Work instructions -
1 - Reproduce the risk assessment text from "The RA Professional's" up to and including "any regulatory submissions.".
2 - Summarize the risk assessment text in two sentences.

Feature	Failure Mode	Severity	Possible Causes	Frequency	Controls	Detectability	RPN
Heat sealer platen	Platen too cool to seal bags	10	Platen damaged	9	Preventive Maintenance Schedule.	5	450
Heat sealer platen	Platen too cool to seal bags	10	Defective part	2	Temperature verified prior to use.	5	100
Heat sealer platen	Platen too cool to seal bags	10	Dirty	7		5	350

Therefore, if the cutoff was established at 400, then actions would be taken to reduce the probability of the platen being damaged with sealing or improve the detectability. This could include a visual inspection of the platen condition prior to sealing, or designing a fixture to hold the bag so as to protect the delicate part.

The disadvantage to FMEA is that they can be extremely time consuming. While very thorough, the multidisciplinary nature of the assessment can absorb a tremendous number of resources to complete a relatively routine product assessment. Despite its shortcomings, its popularity for risk assessment is justified as it is a solid methodology for managing risks.

Another type of risk assessment not seen as frequently is fault-tree analysis. More common in reliability engineering, FTA is a top-down approach that first looks at system failures and tries to decompose the failures into individual sub-system failures assigning each a probability. At the end, probabilities are calculated for each branch to determine to possibility of a system failure. Typically diagrammed in cryptic logic diagrams, they can be understood by reviewing the English translations. Using the heat sealer example, FTA might look something like this:

Sterility failure = (Heat sealer failure OR Raw material failure OR Package Breach)

Heat Sealer failure = (Platen damaged AND NOT Detected during preventive maintenance) OR (Defective Platen AND NOT Detected during installation)

It can get fairy complicated, but it is still sometimes seen.

The RA Professional's Contribution
With risk assessment typically executed by the engineering or quality assurance functions, it is imperative for the regulatory affairs function to be involved in the assessments. Engineers typically focus on the safety and functionality of the design, while quality is often targeting controls and inspections. The RA professional can incorporated regulatory risks by accurately assessing the compliance severities and ensuring controls do not affect any regulatory submissions.

Data -
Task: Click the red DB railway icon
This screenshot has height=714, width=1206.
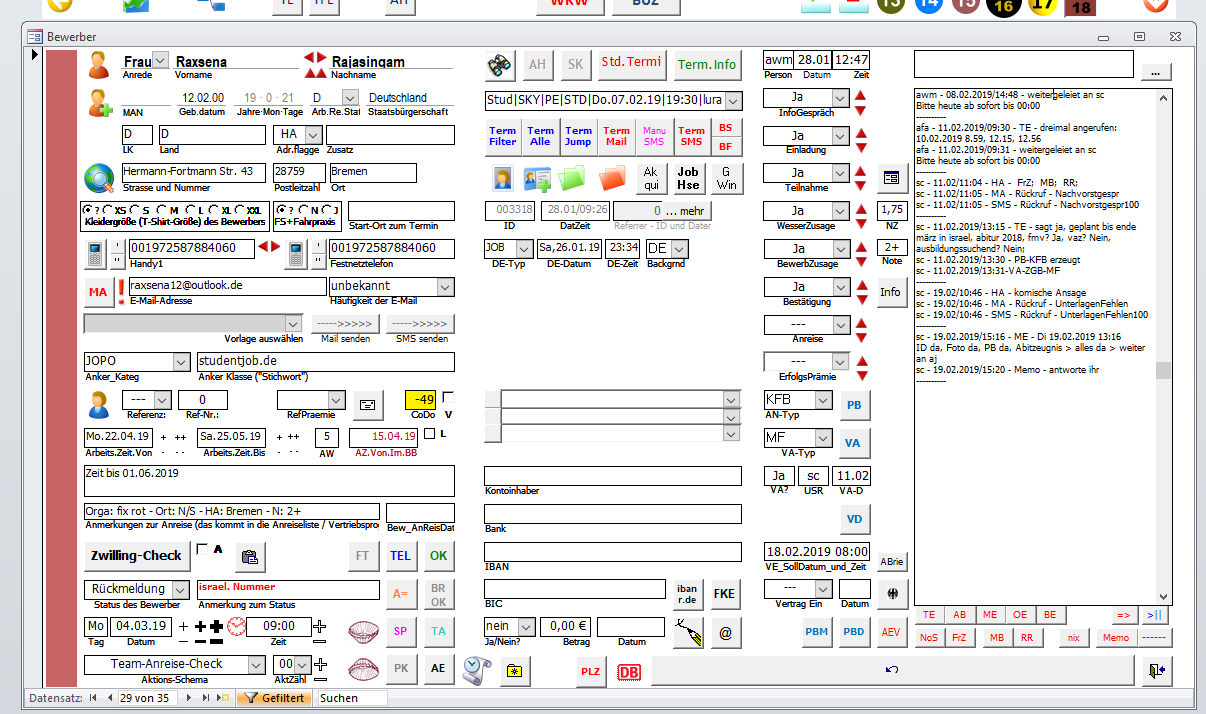Action: point(629,673)
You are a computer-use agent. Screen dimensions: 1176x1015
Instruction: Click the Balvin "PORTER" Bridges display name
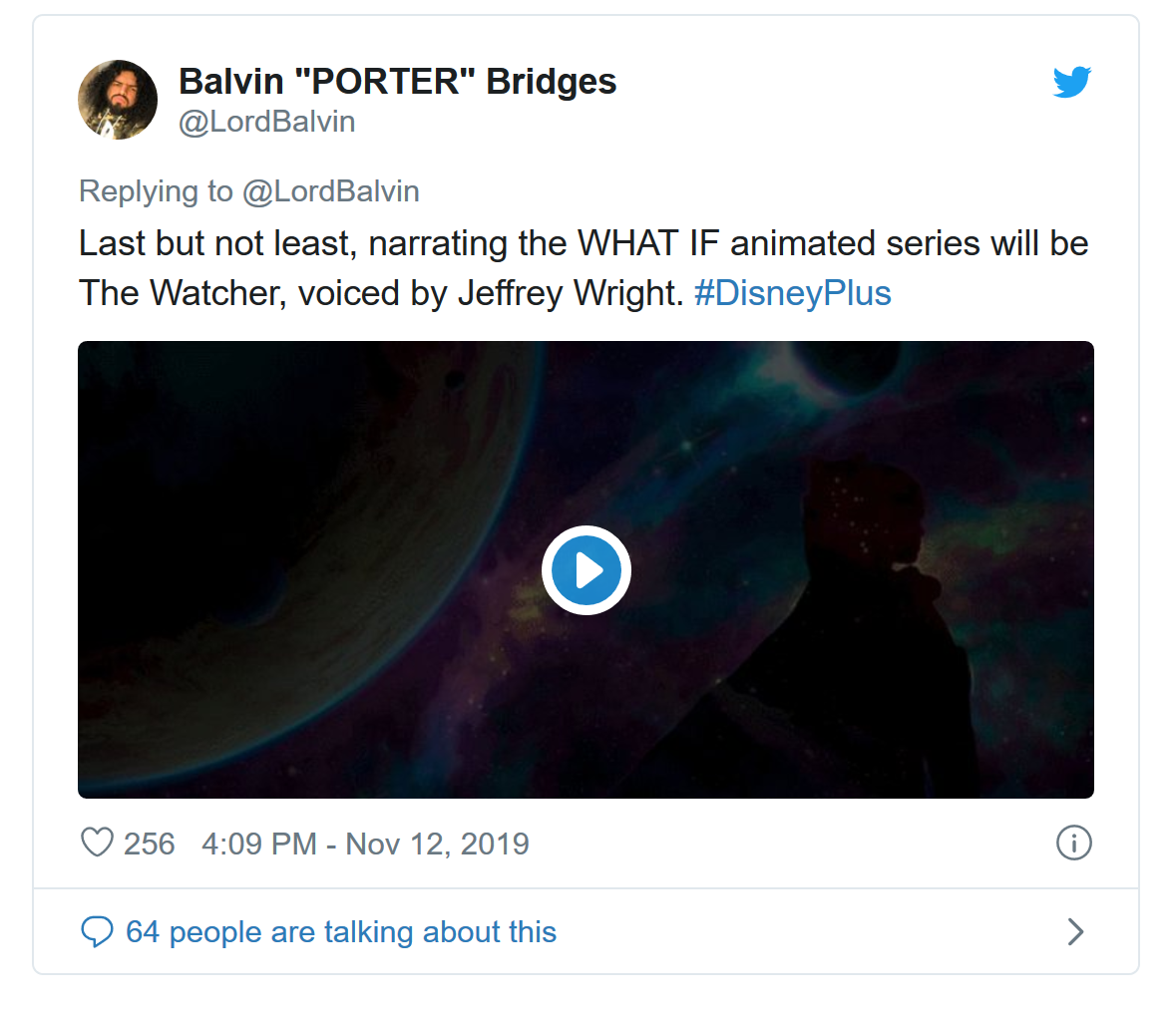[x=397, y=82]
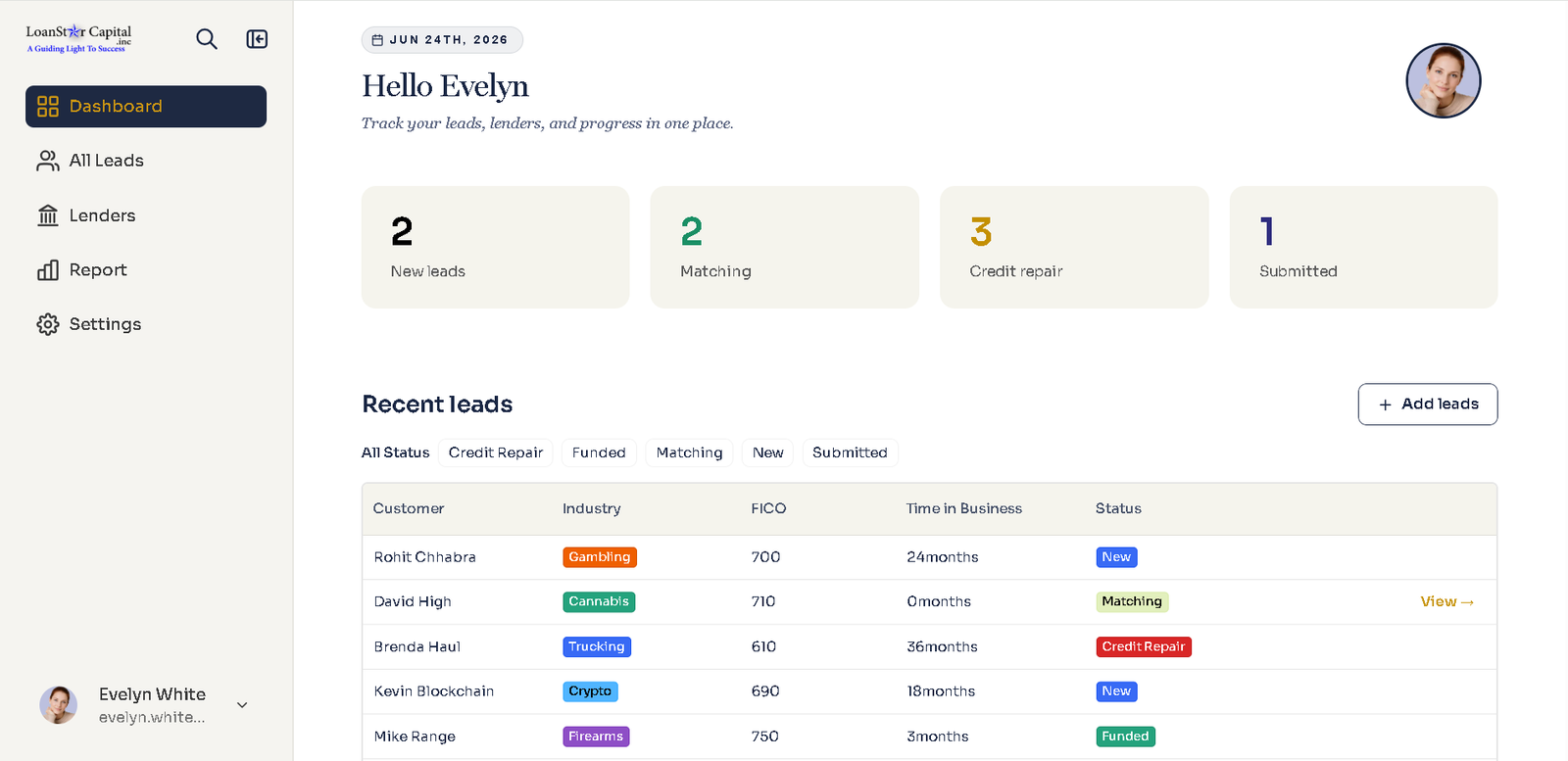This screenshot has height=761, width=1568.
Task: Open Dashboard from the sidebar
Action: (x=146, y=107)
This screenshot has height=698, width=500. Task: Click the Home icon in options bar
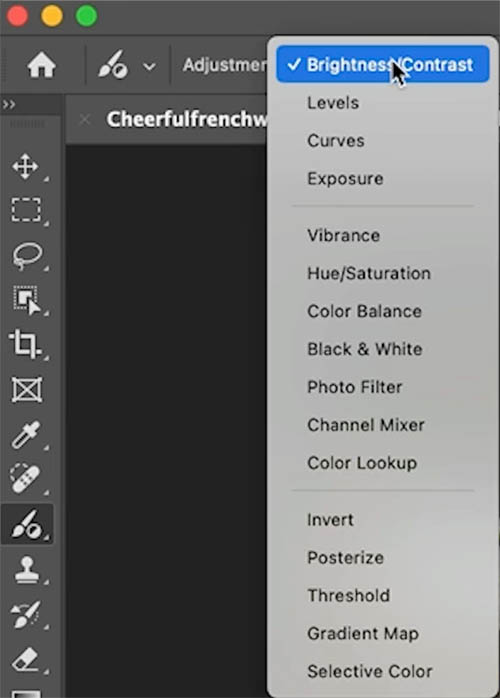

Solutions per task -
1 -
The RA Professional's Contribution
With risk assessment typically executed by the engineering or quality assurance functions, it is imperative for the regulatory affairs function to be involved in the assessments. Engineers typically focus on the safety and functionality of the design, while quality is often targeting controls and inspections. The RA professional can incorporated regulatory risks by accurately assessing the compliance severities and ensuring controls do not affect any regulatory submissions.

2 - In the heat sealer example, a cutoff of 400 would call for action on the damaged platen (RPN 450), such as a visual inspection before sealing or a fixture to protect the part; FMEA is thorough but can be extremely time consuming, while fault-tree analysis is a less common top-down method that breaks system failures into sub-system failures with assigned probabilities. Because engineering or quality assurance usually carries out risk assessment, regulatory affairs must take part to assess compliance severities and make sure controls do not affect regulatory submissions.